In grade school, we learned a simple rule for keeping them straight:

"The principal is my pal." So, "principal" is for persons in a leading role.

"Principle is like a rule, both end in 'le.'" It's never a person.

I blame texting shortcuts for the decline in spelling, but I also blame spell-check. As long as the word matches a correct spelling, it goes through, even if it's the wrong one. Oh well...chalk this up to lost causes, I guess.

Link to comment

I don't think this confusion is a recent development. We're just seeing it more often because there's more carelessness in proofing and editing on the internet (not that such sloppiness doesn't occur in print, as well). As California notes, spell check is also a culprit. When I post links I routinely see references to "principle" dancers, and if I'm using text with the error for a quote I correct it before posting.

Link to comment

My apologies for introducing such a trivial point, but is the distinction between principal and principle now a completely lost cause? I was stunned reading the review by Robert Gottlieb, editor (and critic) extraordinaire, to see this used incorrectly and just assumed a well-intentioned copy editor made the mistake:

My son is a copy editor and we often joke that everyone blames the copy editor! Except that if you're that copy editor, it's not a joke.

Posted in good fun. :)

Link to comment

Sandi, I learned the same thing -- and its companion "A principle is a rule."

California, thanks for raising the topic. We see that confusion often here.

One thing that I've noticed with my students, who come from all over the place (California, Texas, Maine, the Midwest, New York, New Jersey, etc.), is that the possessive and the plural have been switched: "The boys book's were taken." Or, to be more balletic: "Ashtons step's are very fast!"

Link to comment

It would take hours to list all of them, but a few more lost causes: may vs. might, it's vs. its

The principal-principle mistake is galling in this context, because we see so many principal dancers listed as "principles" nowadays.

Apologies to copy-editors everywhere! It's just that Robert Gottlieb is such a brilliant writer and editor (Knopf, New Yorker) that it's hard to imagine him making that mistake! (And I recommend reading that review in full. The section on Hubbard is hysterically funny. How many other critics could get away with some of the things he says?)

Link to comment

Proneness to errors of this nature doesn't necessarily imply anything about a writer's gifts or lack of same. F. Scott Fitzgerald, a lousy speller, might well have made the principle/principal error. That's what copy editors are for, and some writers require their ministrations more than others. But the careless aren't necessarily the untalented.

Copy editors can have their own weird biases and gaps in knowledge, but that's another thread.....

Link to comment

Copy editors can have their own weird biases and gaps in knowledge, but that's another thread.....

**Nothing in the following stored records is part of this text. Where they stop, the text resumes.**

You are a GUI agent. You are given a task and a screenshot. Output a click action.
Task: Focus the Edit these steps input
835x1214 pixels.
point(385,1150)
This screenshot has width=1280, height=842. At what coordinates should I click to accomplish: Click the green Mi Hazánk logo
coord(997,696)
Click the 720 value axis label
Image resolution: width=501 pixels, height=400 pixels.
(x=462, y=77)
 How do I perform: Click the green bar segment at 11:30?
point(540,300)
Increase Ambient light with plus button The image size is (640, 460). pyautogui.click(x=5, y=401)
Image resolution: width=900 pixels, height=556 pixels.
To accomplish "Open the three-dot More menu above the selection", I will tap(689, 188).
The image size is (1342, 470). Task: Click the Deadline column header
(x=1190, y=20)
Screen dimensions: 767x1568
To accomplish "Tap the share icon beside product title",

Not to mention that copy editors must adhere to the style of the publication, namely, "house style," e.g. Chicago Manual of Style, Associated Press Style, et al., which is not a decision of the copy editor, who is merely an employee, but, as you say, that's another thread. I promise, no more about copy editors.

Link to comment

One thing that I've noticed with my students, who come from all over the place (California, Texas, Maine, the Midwest, New York, New Jersey, etc.), is that the possessive and the plural have been switched: "The boys book's were taken." Or, to be more balletic: "Ashtons step's are very fast!"

Oh, yes, this is a popular one!

Link to comment

As a graduate instructor of undergraduates, sometimes in advanced composition courses, I can confirm (over my five years of teaching) that the inability to write clearly, manifest from the brainstorming stage all the way to proofreading stage combined with a lack of awareness that their inability to do so presents an obstacle to their success at university (and beyond), is becoming ever more widespread.

Or, to simplify the beast created by my monstrous subclauses: yes, you see a lot more bad writing/copy editing online, but I would argue that the fundamental skills are not taught effectively at a basic level.

Link to comment

As a graduate instructor of undergraduates, sometimes in advanced composition courses, I can confirm (over my five years of teaching) that the inability to write clearly, manifest from the brainstorming stage all the way to proofreading stage combined with a lack of awareness that their inability to do so presents an obstacle to their success at university (and beyond), is becoming ever more widespread.

Or, to simplify the beast created by my monstrous subclauses: yes, you see a lot more bad writing/copy editing online, but I would argue that the fundamental skills are not taught effectively at a basic level.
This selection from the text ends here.